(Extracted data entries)
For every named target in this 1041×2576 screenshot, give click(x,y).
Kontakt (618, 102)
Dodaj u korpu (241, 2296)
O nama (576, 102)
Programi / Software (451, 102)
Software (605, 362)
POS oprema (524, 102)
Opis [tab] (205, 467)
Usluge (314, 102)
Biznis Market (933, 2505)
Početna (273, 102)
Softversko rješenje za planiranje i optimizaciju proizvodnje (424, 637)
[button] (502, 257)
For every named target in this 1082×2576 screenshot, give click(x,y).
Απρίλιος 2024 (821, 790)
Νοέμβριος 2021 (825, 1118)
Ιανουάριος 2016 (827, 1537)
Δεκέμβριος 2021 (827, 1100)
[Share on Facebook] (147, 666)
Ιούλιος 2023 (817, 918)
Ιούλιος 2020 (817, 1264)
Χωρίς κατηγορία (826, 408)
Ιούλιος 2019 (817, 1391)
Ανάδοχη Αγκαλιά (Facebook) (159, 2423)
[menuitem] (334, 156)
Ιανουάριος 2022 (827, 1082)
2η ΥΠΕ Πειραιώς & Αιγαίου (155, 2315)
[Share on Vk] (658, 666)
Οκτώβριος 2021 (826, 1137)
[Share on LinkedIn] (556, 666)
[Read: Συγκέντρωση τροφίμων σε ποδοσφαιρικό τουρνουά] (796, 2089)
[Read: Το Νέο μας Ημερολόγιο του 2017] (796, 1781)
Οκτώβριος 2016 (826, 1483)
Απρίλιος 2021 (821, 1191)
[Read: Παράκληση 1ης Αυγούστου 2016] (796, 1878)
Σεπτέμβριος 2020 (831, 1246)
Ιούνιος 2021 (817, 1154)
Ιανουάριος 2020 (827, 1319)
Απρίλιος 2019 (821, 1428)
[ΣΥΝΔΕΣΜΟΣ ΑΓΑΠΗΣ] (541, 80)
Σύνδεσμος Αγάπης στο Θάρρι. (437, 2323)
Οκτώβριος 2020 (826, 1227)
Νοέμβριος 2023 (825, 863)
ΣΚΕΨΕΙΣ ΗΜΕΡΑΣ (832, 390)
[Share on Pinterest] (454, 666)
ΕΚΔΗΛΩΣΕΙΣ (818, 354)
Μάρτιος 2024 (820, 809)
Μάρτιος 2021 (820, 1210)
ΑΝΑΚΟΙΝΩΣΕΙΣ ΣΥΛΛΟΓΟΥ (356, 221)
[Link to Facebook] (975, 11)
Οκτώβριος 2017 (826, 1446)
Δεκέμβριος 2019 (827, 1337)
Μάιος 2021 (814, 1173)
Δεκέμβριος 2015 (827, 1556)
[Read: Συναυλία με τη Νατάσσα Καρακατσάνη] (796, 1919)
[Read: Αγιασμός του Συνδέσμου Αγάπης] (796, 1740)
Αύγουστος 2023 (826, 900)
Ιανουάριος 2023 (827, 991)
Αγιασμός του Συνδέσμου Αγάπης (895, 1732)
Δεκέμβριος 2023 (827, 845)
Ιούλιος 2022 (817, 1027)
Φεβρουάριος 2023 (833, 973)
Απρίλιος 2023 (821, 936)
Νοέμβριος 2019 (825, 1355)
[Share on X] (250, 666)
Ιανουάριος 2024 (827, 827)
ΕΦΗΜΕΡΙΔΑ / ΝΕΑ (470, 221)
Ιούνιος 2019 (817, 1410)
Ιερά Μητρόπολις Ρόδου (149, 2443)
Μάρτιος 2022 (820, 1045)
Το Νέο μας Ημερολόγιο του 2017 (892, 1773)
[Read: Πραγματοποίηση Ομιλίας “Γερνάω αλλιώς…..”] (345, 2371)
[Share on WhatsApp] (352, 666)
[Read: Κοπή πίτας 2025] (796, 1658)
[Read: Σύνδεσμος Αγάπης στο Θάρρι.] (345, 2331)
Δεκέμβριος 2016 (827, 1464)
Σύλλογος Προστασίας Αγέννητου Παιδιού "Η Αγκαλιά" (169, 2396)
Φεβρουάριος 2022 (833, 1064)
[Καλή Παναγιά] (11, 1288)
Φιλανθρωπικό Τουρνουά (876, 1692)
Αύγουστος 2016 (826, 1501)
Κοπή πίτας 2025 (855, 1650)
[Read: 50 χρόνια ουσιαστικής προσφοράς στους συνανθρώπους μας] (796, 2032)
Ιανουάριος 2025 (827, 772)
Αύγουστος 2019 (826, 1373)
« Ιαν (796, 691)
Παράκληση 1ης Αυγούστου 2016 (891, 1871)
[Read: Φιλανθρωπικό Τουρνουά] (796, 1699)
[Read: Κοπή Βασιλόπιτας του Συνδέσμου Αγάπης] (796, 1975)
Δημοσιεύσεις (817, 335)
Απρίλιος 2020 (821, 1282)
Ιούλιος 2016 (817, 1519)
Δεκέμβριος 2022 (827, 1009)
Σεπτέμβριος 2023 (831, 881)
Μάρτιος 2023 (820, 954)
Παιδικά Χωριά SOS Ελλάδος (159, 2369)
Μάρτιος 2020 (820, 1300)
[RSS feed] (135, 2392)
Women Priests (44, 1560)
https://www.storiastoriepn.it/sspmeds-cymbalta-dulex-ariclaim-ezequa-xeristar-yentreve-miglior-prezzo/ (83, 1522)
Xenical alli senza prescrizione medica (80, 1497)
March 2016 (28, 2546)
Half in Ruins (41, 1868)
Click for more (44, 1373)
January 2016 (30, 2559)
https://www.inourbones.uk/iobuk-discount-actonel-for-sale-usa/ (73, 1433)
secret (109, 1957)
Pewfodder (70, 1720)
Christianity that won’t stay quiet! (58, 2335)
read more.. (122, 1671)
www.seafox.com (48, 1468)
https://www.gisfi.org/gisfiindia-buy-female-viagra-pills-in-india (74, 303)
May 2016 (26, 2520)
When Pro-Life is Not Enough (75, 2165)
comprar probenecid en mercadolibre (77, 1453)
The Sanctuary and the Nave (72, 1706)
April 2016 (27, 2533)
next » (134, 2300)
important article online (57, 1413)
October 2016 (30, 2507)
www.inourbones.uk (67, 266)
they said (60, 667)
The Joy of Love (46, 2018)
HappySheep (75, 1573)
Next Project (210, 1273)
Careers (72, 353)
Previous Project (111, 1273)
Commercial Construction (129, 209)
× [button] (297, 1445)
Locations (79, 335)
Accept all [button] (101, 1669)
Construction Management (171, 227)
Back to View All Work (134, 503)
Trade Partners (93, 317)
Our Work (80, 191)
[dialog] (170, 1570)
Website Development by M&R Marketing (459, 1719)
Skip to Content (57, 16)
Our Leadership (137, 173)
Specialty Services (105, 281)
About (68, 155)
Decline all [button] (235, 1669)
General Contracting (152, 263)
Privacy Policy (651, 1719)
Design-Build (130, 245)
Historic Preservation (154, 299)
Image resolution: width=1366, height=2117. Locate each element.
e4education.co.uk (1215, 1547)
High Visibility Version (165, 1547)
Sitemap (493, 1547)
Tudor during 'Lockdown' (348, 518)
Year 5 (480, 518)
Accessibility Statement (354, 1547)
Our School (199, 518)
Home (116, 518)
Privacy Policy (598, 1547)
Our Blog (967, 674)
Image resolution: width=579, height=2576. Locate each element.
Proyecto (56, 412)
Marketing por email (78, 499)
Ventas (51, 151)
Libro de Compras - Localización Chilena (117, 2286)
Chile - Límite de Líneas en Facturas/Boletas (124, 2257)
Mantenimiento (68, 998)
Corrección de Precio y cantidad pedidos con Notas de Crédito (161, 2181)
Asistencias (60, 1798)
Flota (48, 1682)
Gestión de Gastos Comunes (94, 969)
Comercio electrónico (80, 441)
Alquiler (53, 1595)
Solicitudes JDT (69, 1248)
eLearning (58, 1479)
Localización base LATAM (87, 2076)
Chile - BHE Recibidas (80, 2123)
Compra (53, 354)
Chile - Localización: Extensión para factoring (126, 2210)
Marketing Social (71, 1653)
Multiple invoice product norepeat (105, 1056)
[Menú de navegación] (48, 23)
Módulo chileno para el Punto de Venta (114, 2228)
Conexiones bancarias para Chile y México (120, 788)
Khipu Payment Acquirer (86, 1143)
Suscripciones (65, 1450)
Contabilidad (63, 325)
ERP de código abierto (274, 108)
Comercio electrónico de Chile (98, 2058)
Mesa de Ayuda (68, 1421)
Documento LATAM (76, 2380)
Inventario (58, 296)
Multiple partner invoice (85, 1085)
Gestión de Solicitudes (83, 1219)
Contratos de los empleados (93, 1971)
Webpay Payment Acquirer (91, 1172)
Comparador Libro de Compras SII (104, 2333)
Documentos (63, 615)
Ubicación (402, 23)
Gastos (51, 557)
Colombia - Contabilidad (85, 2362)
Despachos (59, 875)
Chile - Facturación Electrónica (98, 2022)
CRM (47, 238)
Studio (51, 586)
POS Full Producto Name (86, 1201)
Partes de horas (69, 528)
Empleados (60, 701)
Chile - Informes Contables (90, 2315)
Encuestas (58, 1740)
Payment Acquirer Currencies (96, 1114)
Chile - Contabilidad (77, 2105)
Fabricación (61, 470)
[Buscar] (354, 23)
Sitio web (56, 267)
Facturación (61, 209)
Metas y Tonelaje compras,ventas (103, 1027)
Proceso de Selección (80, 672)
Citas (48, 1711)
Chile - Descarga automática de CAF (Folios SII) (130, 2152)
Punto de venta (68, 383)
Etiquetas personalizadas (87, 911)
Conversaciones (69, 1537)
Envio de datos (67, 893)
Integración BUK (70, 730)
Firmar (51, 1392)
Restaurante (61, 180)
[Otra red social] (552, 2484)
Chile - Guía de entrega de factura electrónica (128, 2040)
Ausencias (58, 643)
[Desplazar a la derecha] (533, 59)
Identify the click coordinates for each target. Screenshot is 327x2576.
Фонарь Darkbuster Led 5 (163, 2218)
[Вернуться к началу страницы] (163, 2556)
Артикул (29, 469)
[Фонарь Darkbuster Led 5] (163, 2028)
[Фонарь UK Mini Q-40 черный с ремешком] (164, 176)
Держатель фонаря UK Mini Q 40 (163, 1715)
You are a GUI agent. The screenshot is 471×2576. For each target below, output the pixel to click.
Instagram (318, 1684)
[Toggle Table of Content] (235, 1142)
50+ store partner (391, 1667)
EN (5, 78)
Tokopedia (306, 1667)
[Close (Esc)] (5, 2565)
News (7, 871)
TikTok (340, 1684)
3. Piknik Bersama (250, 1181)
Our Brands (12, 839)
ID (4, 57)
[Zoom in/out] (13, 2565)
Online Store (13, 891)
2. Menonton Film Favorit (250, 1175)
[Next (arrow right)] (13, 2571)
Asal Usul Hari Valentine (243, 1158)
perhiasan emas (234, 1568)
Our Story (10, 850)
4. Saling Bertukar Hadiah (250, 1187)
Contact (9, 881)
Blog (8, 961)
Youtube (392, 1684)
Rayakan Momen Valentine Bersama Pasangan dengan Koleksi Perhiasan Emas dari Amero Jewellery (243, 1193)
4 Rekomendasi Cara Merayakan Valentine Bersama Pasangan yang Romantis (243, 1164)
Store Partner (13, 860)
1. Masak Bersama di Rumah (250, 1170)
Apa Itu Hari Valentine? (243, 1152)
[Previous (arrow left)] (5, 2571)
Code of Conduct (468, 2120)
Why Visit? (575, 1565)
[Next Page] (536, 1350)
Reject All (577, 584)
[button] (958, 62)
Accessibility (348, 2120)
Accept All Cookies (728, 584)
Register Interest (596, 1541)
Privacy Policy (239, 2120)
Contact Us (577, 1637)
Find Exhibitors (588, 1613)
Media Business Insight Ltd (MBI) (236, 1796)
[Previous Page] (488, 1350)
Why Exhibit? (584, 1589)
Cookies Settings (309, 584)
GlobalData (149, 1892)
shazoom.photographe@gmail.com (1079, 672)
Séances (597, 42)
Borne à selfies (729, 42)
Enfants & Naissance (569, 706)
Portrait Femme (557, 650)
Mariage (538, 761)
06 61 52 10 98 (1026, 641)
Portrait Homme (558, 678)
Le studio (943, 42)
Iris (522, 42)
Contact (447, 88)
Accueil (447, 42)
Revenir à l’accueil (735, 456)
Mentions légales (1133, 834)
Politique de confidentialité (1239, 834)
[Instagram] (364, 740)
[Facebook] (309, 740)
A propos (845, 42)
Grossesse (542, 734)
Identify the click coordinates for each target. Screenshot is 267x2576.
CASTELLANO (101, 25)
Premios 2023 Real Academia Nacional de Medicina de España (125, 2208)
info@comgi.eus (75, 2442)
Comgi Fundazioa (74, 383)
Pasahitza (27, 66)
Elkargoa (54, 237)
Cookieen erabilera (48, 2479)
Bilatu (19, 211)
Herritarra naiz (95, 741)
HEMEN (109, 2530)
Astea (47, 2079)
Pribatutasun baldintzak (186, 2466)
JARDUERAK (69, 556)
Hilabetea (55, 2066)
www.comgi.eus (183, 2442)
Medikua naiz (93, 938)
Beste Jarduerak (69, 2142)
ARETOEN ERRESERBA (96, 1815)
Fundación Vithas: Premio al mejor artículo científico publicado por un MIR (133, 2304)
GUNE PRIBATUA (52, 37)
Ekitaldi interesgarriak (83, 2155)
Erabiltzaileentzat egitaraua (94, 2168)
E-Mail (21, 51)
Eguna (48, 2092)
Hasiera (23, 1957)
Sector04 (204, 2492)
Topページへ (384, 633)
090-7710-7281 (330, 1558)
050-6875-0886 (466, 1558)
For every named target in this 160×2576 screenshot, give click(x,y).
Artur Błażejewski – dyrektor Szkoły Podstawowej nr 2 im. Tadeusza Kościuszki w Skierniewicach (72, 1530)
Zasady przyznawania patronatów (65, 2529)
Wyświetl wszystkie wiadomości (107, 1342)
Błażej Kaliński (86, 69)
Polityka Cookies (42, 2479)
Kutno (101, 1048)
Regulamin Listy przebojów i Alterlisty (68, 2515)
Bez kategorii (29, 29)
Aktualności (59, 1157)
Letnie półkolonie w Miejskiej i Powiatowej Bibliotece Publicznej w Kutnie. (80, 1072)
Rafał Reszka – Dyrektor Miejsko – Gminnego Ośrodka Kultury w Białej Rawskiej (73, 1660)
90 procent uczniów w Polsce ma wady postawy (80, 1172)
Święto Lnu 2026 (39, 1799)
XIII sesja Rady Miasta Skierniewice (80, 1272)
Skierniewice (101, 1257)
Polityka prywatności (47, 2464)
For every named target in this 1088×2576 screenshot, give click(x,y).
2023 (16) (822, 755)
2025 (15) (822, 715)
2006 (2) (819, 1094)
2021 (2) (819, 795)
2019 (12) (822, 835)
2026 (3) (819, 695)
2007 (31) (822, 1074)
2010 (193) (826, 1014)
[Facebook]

# [Exercise]
Starting with the first line of the entries and ending with the line that has "Početna (273, 102)", copy each line exactly and add nothing.

# [The answer]
For every named target in this 1041×2576 screenshot, give click(x,y).
Kontakt (618, 102)
Dodaj u korpu (241, 2296)
O nama (576, 102)
Programi / Software (451, 102)
Software (605, 362)
POS oprema (524, 102)
Opis [tab] (205, 467)
Usluge (314, 102)
Biznis Market (933, 2505)
Početna (273, 102)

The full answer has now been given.